Many ACA provisions aimed at increasing access to insurance coverage may have disproportionate impacts on women. For example, because women are less likely than men to be uninsured through their jobs,  more women than men may take advantage of new subsidies for purchasing health insurance on the individual market, expanded eligibility for Medicaid, and the option for young adults to remain on their parents' insurance plans.
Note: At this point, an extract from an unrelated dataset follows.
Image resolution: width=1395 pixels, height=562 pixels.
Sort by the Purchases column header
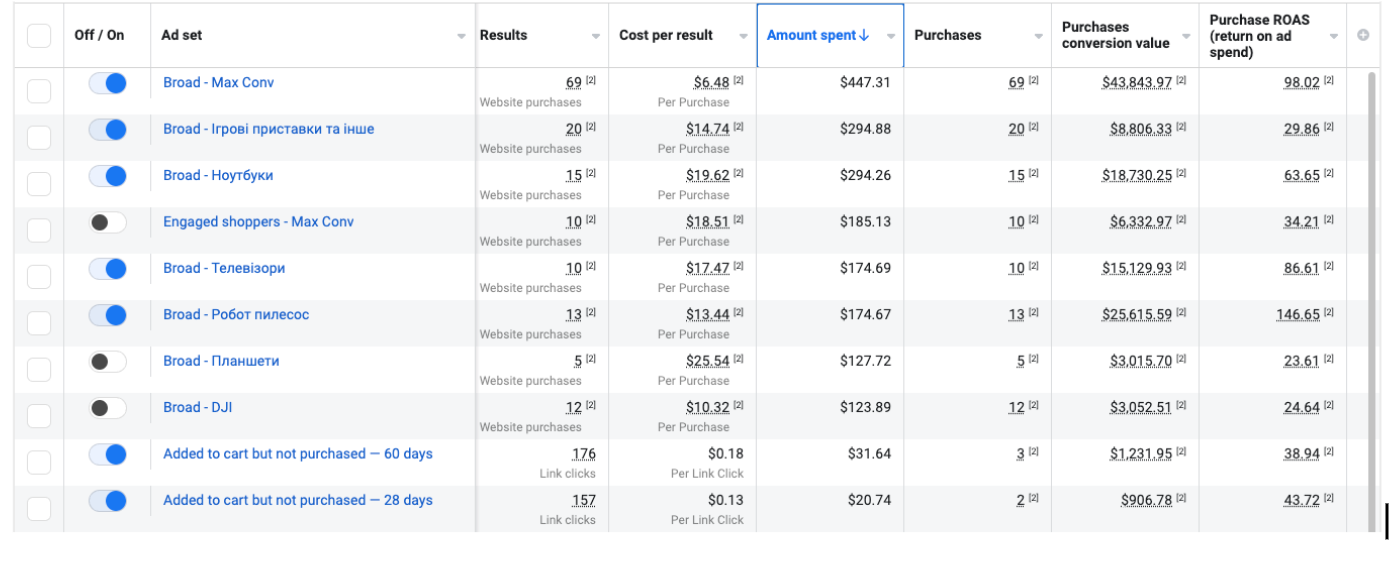948,35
More directly, a number of the ACA provisions aim to increase access to health care services used predominantly or exclusively by women, provide new protections against sex discrimination in the provision of health care services, and fund new research programs and health education initiatives aimed at key women's health issues.  For example, within the Medicaid program, the ACA provides states the option to expand eligibility for Medicaid-funded family planning services  and provides coverage for smoking cessation services for pregnant women.  In the new private insurance marketplace, the ACA allows for direct access to obstetric and gynecological care,  requires insurers to cover maternity care,  and requires insurers to cover preventive care and screenings without cost-sharing, including all FDA-approved contraceptives and other services designated by the Health Resources and Services Agency as particularly important for women.  Together, these provisions should increase the resources available to pay for services accessed frequently or exclusively by women, so long as there are willing providers for the needed services.

The ACA does, however, restrict women's access to health care in one area: despite efforts by reproductive health and women's health advocates,  the ACA places significant limits on insurance coverage of abortion.